The image of a character jolted into a new and unfamiliar world echoes Oates’s lifetime fascination with Alice in THROUGH THE LOOKING-GLASS, which she credits as one of her earliest influences. For example, Michaela is reminiscent of Ileana from an early Oates story “The
Dead,” a takeoff on James Joyce’s story of the same name and collected in Oates’s
MARRIAGES AND INFIDELTIES (1972)--a woman under totally different circumstances
than Michaela in BREATHE but nonetheless caught in a psychological pressure cooker that
leaves her somersaulting through hellacious, personal grief and loss and
romance.
Michaela suffers through sustained interior torment in counterbalance to the rudimentary functions of widowhood she must undertake,
from the disposition of cremains to the task of finishing Gerard’s last
manuscript. Some of this territory is familiar to readers of Oates's searing memoir, A WIDOW'S STORY (2008), about her marriage to Raymond Smith and, especially, the aftermath of his (unexpected) death. If there is autobiography to be found in Gerard, though, it is not principally Smith but Charlie Gross, Oates's second husband and the renowned father of cognitive neuroscience.

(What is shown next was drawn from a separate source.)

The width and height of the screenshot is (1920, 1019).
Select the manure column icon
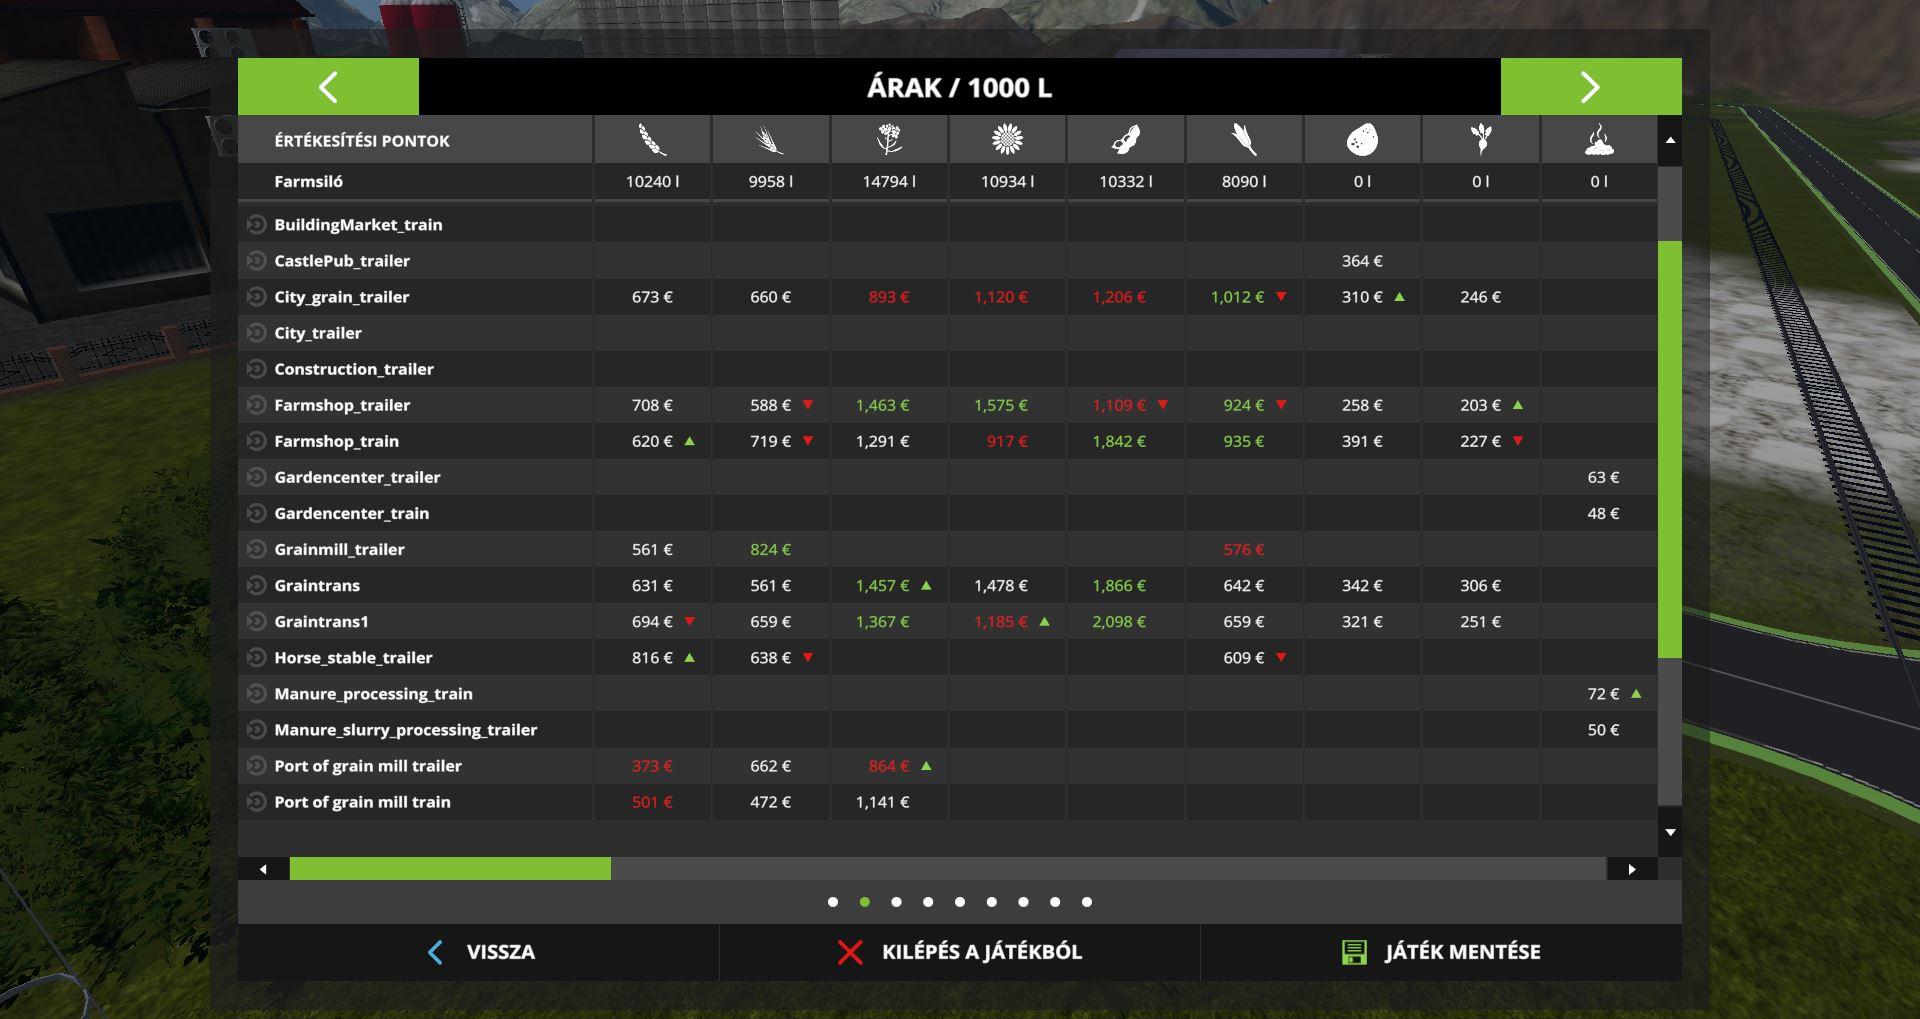pos(1599,140)

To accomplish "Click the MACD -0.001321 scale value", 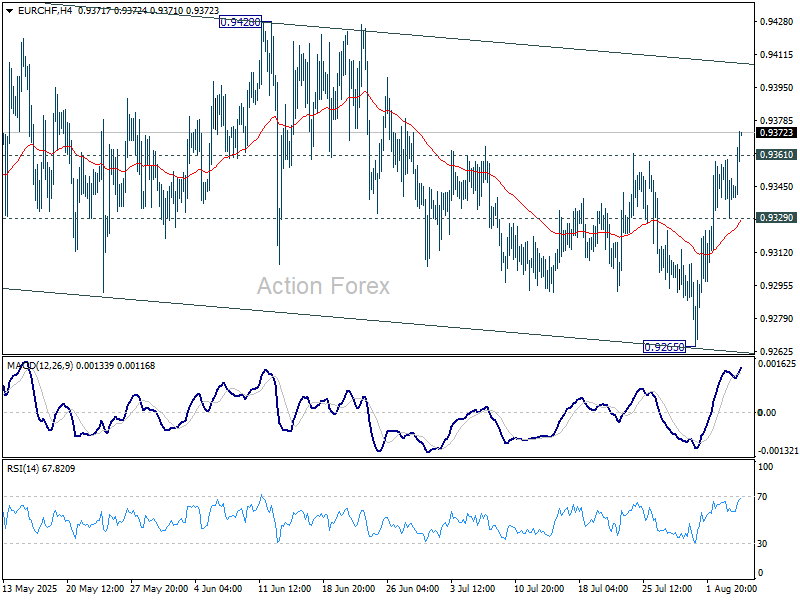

Oates renders Michaela’s confused sublimation into widowhood in the hallucinatory, dreamlike prose that has become a hallmark of her long career. As in her story “The Dead,” Oates employs a number of devices in her narrative style that
simulate the protagonist's psychological unbalancing: shifts between second-
and third-person points-of-view, the interrogative mood, elliptical and rhetorically repetitive prose,
and so on. This style can be irritating to the reader (as is Oates’s obsessive
employment of italicized prose), but it is ultimately effective in creating an
indelible literary experience that is at once utterly original and
frighteningly familiar.
FTC Disclosure: I received an electronic Advanced Reader's Copy of this novel from NetGalley.